(Dataset items)
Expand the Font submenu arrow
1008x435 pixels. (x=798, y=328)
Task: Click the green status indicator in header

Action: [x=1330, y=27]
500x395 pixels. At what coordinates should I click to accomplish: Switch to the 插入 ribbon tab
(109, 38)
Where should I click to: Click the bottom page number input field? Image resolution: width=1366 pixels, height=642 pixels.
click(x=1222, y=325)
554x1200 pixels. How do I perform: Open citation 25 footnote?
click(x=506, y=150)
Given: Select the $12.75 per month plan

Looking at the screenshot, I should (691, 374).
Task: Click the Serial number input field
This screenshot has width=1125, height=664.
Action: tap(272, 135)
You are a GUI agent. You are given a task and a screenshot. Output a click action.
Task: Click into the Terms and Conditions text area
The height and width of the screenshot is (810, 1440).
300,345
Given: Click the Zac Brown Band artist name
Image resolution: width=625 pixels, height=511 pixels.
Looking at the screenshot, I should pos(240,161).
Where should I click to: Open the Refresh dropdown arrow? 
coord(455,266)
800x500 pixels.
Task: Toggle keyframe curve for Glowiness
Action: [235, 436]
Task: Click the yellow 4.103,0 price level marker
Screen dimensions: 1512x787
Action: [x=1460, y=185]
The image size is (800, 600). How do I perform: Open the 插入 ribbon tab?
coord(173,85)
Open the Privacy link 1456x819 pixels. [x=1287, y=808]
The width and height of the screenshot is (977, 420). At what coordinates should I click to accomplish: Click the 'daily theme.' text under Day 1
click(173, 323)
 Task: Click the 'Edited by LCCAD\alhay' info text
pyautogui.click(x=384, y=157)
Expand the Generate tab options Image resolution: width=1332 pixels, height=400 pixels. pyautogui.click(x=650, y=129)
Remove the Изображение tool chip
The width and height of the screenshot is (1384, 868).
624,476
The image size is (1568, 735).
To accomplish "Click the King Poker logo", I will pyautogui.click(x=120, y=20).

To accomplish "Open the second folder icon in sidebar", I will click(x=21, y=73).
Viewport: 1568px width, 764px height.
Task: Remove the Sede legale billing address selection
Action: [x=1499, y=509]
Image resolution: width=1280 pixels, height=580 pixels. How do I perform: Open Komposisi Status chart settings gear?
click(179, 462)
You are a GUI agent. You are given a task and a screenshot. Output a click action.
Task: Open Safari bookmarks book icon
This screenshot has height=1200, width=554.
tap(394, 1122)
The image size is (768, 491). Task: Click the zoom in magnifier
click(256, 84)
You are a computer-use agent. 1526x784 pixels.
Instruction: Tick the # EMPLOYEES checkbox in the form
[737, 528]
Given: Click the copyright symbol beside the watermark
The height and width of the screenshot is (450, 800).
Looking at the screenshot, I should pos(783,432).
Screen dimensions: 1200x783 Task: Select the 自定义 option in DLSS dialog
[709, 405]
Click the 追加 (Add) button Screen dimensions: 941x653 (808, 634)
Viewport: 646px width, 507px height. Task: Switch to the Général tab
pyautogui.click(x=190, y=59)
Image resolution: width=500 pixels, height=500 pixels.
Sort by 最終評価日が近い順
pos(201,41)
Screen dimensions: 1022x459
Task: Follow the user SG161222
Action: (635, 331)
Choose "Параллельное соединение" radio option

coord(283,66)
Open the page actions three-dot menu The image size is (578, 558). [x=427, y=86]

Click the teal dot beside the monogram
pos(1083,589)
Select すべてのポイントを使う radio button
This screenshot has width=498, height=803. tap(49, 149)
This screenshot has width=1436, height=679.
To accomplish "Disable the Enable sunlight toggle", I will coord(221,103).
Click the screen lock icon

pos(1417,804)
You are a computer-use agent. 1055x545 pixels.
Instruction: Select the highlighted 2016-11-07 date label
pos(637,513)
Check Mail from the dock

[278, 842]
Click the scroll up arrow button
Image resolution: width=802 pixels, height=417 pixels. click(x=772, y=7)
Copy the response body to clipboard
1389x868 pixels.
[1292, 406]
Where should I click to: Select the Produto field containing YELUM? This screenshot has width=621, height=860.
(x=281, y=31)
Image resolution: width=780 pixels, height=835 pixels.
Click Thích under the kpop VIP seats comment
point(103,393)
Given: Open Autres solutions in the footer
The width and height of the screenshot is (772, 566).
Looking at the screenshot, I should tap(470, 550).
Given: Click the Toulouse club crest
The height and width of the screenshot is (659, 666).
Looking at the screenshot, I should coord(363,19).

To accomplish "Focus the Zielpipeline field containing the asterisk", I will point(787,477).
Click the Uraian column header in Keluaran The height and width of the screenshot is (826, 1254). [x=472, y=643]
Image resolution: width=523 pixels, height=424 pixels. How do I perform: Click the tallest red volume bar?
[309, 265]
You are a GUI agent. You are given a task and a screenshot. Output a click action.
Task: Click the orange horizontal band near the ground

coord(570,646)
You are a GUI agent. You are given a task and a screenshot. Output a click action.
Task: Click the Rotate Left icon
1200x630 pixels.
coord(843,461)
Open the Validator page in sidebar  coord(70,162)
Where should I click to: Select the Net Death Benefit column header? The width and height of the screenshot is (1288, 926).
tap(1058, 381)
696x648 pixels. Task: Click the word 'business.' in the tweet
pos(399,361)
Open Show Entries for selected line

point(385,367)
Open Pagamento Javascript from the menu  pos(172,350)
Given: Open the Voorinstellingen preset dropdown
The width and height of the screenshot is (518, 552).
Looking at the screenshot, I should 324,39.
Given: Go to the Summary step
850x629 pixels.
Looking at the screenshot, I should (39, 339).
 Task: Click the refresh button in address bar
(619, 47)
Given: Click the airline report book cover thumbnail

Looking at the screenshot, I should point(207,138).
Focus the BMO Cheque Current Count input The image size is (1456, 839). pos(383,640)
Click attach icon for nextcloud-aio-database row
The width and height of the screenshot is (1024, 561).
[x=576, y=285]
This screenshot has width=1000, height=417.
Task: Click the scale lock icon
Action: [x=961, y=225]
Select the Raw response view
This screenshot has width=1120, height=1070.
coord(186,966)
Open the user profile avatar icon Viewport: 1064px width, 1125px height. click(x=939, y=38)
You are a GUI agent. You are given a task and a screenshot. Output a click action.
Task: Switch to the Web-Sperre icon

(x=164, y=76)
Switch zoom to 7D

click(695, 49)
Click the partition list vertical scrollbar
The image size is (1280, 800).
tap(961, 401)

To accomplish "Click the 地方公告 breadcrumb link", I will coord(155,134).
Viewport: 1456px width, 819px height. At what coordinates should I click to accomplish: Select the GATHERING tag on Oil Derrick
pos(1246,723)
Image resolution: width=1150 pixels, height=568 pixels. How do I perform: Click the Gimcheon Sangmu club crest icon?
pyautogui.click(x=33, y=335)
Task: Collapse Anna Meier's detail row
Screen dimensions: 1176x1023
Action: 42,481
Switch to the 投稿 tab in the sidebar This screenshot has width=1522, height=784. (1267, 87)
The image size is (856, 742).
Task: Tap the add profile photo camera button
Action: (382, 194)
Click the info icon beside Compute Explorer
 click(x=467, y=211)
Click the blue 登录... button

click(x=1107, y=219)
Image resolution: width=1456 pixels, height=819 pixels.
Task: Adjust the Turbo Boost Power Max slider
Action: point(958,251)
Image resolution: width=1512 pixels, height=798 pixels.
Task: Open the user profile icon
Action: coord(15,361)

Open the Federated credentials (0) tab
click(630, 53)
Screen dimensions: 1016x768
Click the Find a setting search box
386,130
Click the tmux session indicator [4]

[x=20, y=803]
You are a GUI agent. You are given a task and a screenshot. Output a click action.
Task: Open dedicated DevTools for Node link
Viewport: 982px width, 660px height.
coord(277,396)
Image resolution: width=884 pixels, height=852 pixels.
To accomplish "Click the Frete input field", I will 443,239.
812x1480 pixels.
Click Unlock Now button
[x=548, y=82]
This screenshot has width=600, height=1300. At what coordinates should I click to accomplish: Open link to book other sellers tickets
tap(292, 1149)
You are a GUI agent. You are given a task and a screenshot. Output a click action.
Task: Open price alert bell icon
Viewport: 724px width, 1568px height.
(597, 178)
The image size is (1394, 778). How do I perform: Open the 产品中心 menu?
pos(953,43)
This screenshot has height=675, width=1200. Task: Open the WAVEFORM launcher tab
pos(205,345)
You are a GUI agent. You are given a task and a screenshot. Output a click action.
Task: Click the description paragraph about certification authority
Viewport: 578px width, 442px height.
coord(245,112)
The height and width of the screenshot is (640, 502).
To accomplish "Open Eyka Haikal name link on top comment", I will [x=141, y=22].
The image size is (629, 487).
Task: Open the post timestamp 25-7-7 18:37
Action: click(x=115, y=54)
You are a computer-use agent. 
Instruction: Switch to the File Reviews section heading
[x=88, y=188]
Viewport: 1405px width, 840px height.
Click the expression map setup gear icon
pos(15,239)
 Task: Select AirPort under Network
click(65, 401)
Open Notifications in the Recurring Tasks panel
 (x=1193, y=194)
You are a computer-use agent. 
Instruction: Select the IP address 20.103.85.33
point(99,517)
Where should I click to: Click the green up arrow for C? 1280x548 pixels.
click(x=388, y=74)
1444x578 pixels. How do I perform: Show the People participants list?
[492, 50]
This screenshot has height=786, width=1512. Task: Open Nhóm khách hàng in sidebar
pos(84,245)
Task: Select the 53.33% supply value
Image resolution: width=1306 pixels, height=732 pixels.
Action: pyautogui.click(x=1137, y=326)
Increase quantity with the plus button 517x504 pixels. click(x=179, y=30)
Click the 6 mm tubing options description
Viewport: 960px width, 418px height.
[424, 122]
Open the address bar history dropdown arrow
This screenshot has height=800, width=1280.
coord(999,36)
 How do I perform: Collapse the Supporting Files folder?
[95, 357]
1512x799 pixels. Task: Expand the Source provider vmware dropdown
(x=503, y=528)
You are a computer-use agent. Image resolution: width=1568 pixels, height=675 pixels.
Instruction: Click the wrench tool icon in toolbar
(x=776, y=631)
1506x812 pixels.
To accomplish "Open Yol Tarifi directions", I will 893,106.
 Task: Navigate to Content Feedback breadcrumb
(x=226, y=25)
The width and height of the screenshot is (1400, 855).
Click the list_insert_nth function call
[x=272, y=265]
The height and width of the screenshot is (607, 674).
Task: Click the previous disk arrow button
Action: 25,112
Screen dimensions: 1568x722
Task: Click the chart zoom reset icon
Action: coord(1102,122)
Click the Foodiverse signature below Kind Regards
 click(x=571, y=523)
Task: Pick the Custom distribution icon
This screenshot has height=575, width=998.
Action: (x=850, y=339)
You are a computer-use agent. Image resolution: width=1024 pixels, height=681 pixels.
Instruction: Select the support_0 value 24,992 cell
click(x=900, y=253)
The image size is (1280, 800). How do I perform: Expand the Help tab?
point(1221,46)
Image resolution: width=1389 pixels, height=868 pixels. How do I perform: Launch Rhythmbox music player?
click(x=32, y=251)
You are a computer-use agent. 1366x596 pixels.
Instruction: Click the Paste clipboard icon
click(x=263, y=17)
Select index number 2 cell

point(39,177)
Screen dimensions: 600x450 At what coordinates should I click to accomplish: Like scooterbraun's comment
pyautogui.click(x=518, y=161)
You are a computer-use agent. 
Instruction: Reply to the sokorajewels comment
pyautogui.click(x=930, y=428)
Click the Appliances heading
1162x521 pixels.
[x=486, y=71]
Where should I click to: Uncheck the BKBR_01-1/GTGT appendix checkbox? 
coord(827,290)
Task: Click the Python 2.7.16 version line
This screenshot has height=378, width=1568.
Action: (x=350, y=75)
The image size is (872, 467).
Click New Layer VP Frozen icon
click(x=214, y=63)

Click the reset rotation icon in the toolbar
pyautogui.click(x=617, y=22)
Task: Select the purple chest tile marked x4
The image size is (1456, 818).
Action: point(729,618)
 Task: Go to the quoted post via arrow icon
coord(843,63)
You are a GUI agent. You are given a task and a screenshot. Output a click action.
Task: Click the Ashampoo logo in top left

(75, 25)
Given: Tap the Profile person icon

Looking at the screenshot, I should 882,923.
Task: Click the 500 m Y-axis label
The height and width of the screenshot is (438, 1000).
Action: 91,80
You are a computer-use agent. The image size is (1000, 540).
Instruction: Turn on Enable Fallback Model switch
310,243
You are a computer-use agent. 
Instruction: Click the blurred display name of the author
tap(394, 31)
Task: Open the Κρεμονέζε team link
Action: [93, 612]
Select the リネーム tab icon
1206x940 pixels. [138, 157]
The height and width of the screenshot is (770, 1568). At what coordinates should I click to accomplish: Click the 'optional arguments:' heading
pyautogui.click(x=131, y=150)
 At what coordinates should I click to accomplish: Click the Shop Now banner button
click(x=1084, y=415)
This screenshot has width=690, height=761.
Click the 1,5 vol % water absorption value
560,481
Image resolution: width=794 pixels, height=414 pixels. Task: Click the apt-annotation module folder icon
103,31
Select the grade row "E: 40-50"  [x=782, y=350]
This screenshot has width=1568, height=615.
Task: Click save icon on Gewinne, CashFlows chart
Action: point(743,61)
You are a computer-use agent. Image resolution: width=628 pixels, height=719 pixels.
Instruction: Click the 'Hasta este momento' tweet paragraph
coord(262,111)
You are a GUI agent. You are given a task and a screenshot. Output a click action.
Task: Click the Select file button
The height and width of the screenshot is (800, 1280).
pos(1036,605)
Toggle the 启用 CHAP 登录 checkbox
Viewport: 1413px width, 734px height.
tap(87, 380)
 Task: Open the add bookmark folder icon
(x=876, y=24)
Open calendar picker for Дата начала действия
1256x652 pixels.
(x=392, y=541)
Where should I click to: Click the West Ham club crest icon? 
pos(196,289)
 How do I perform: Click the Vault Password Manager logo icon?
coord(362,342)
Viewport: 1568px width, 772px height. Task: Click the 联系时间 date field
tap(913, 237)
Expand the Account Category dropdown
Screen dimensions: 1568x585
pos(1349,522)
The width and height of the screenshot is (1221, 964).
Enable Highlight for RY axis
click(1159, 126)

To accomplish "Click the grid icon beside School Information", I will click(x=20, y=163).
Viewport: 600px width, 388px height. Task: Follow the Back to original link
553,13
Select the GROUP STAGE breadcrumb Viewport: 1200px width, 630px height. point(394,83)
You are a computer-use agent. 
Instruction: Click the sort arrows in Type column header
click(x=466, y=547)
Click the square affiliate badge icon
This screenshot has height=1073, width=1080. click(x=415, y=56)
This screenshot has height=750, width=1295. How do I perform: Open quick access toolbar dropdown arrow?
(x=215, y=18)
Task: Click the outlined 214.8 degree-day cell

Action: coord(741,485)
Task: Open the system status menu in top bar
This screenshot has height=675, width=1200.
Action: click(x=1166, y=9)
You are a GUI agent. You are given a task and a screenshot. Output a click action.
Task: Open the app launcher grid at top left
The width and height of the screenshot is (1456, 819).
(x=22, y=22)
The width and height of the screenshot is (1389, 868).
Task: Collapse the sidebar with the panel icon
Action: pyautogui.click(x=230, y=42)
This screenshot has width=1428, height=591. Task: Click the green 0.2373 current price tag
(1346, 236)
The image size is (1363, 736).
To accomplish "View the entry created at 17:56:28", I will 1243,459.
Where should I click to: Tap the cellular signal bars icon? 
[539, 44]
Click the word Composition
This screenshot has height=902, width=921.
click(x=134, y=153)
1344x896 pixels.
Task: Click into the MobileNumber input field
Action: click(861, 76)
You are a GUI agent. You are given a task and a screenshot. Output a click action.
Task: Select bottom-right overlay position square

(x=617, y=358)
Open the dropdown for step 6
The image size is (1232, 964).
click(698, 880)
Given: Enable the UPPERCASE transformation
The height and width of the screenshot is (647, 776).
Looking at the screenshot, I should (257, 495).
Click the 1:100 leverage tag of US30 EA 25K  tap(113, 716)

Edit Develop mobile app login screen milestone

■ WHAT THE EXERCISE ASKS
Write out, unchanged, everything from the line containing "Task: Open the system status menu in top bar" down to the line containing "I will 1243,459.", including both of those lines.

■ ANSWER TO THIS EXERCISE
Task: Open the system status menu in top bar
This screenshot has height=675, width=1200.
Action: click(x=1166, y=9)
You are a GUI agent. You are given a task and a screenshot. Output a click action.
Task: Open the app launcher grid at top left
The width and height of the screenshot is (1456, 819).
(x=22, y=22)
The width and height of the screenshot is (1389, 868).
Task: Collapse the sidebar with the panel icon
Action: pyautogui.click(x=230, y=42)
This screenshot has width=1428, height=591. Task: Click the green 0.2373 current price tag
(1346, 236)
The image size is (1363, 736).
To accomplish "View the entry created at 17:56:28", I will 1243,459.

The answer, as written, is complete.